PROBLEM DESCRIPTION ::
The lines from the top of the data down to the line with "Viewport: 1756px width, 988px height." should be repeated exactly, both ends included.

■ ■ ■ ■ ■

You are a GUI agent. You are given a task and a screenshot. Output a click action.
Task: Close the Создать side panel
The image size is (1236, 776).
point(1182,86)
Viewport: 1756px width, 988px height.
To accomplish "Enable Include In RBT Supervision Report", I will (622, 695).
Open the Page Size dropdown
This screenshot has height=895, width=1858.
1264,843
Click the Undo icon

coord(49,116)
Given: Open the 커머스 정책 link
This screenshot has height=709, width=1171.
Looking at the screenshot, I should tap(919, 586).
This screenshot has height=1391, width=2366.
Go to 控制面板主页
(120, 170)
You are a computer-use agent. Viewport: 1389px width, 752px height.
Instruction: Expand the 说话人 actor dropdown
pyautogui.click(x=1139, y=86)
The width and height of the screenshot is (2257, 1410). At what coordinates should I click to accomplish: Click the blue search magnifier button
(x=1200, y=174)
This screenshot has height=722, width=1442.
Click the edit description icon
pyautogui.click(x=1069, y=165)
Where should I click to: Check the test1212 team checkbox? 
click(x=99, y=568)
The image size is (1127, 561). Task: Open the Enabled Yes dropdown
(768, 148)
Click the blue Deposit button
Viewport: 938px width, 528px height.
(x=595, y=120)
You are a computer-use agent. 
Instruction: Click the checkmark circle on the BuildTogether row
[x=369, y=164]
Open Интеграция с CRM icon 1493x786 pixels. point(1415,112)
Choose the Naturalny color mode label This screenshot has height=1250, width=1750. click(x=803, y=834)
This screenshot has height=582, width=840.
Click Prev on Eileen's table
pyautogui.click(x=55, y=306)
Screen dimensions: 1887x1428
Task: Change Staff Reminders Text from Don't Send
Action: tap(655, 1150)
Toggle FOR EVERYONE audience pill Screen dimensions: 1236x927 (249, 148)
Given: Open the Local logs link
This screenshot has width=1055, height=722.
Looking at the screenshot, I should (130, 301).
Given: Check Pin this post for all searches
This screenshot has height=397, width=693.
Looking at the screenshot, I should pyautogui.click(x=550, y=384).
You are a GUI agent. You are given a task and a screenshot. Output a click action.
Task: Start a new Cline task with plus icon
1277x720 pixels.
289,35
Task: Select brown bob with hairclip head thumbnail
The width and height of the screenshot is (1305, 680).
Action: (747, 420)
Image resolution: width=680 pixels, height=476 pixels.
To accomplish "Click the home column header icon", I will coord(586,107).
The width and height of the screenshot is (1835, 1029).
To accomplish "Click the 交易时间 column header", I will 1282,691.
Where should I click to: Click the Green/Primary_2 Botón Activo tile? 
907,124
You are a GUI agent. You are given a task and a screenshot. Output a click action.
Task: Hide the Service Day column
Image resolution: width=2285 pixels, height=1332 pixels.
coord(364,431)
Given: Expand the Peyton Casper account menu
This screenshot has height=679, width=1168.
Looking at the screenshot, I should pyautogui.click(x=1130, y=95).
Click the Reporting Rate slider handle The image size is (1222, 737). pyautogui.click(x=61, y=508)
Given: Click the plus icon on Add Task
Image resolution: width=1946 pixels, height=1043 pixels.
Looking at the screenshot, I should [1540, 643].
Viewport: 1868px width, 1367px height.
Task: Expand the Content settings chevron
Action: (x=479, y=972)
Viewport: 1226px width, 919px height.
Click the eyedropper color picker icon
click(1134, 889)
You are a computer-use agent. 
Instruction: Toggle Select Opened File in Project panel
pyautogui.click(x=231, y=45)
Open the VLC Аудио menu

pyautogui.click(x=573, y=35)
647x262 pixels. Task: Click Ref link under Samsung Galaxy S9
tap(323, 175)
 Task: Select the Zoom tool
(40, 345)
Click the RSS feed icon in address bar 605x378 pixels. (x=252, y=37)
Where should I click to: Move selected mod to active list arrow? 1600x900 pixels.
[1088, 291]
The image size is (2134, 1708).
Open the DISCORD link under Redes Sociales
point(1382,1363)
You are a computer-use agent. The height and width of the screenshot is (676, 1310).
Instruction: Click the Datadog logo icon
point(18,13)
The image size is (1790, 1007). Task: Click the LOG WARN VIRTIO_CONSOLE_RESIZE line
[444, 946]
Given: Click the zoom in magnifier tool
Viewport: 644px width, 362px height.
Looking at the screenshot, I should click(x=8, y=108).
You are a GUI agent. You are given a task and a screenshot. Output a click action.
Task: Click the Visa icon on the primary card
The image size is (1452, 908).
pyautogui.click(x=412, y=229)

■ ■ ■ ■ ■

RESULT OF THIS EXERCISE ::
You are a GUI agent. You are given a task and a screenshot. Output a click action.
Task: Close the Создать side panel
The image size is (1236, 776).
point(1182,86)
Viewport: 1756px width, 988px height.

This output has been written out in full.